Well, I think there are two distinct issues here. The simplest one is that the 1999 cohort is represented by a smaller number of observations. Consequently any analyses that focus specifically on that cohort may end up with imprecise estimates (large standard errors, wide confidence intervals). Whether the loss of precision is so large as to render the results useless or not is something you will just have to see when you get them. It depends on a lot of things.

The other issue is whether the 1999 sample is sufficiently representative of the 1999 cohort. You indicated that the lower size of that cohort in your data is due to age-related inability to participate in the measurement. The age-relatedness may be a problem if age itself is a determinant of the outcomes you are studying. You may have a group that over-represents the older members of the 1999 birth cohort and underrepresents the younger ones. If age at ranges of weeks or months can affect the study outcome, then the 1999 data will be biased. You might be able to estimate the amount of bias and partially adjust for it by including an additional variable representing the month or week-within-year of birth, if that information is available.
1 like
Comment
Marry Lee

Join Date: Nov 2020

Posts: 186
#3

13 Feb 2022, 12:28

Thank you so much Clyde Schechter !

In fact, what is weird is that I get a small confidence interval or an interval that does not contain 0, for the 1999 cohort.
Here is the code I run:

Code:

probit High_Q_S i.TCZ#ib1997.year_birth (other X vars) `provinceXyearFE' i.coun, cluster(coun) margins year_birth, dydx(TCZ) noestimcheck post marginsplot, yline(0) level(90)
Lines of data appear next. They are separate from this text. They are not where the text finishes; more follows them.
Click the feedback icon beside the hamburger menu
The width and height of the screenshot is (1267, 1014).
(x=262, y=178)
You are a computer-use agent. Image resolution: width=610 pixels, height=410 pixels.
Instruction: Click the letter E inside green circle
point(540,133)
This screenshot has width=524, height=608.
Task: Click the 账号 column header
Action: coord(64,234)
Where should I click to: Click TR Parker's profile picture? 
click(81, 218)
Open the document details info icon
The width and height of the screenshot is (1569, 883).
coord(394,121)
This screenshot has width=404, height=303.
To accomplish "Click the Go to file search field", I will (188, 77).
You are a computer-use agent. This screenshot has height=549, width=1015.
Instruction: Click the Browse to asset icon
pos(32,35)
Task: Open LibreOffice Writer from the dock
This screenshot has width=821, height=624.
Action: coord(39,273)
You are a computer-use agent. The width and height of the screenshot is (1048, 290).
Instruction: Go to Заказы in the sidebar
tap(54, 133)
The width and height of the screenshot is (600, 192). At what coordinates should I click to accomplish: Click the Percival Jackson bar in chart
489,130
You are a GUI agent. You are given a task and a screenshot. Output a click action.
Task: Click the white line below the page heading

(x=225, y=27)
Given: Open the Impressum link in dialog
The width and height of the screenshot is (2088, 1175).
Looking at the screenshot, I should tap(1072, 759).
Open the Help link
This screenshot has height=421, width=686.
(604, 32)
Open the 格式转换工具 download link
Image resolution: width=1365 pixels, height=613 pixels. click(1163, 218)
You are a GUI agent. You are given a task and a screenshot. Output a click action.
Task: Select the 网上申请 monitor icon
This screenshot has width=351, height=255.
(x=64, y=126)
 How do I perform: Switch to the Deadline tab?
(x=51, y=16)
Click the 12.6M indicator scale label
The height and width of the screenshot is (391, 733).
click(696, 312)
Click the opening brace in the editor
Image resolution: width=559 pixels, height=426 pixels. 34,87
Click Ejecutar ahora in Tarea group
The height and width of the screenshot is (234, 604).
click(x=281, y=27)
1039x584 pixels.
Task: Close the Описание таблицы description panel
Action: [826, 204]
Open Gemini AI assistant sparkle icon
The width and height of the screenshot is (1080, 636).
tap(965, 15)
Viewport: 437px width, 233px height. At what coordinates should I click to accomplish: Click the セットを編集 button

and here are the results for 2 outcomes:
Graph outcome 1.gph

Graph outcome 2.gph

Attached Files

Graph outcome 1.gph (8.0 KB, 2 views)

Graph outcome 2.gph (8.0 KB, 2 views)
Comment
Clyde Schechter

Join Date: Apr 2014

Posts: 29795
#4

13 Feb 2022, 13:44

Well, I don't know how to interpret these. First, other than seeing that High_Q_S is your outcome variable, and year_birth, I assume, has the obvious meaning, I don't know what anything else in your code refers to. I'm guessing that `provinceXyearFE' is a list of homebrew indicator variables that indicate combinations of province and year. If year, in that context, is year of birth, then already this is wrong: you have to use factor variable notation so that -margins- can handle them correctly. Also that inclusion of `provinceXyearFE' suggests that you are trying to emulate a fixed-effects probit model by including indicators ("dummies") for your desired fixed effects--but that's not correct either. That only works correctly for linear models, or in samples with very large samples. Unfortunately, the fixed-effects probit model is unwieldy to work with, and there is no Stata command for fixed effects probit models, only random-effects or population-averaged. So if you are wedded to fixed effects, you are probably better off working with -xtlogit, fe-. If you are not wedded to fixed-effects but are wedded to probit, you might use the random effects probit model.

As for the graphs, they are two different graphs, but they have the same labeling and titling, so although they obviously represent different analyses, I can't tell what the difference between them represents.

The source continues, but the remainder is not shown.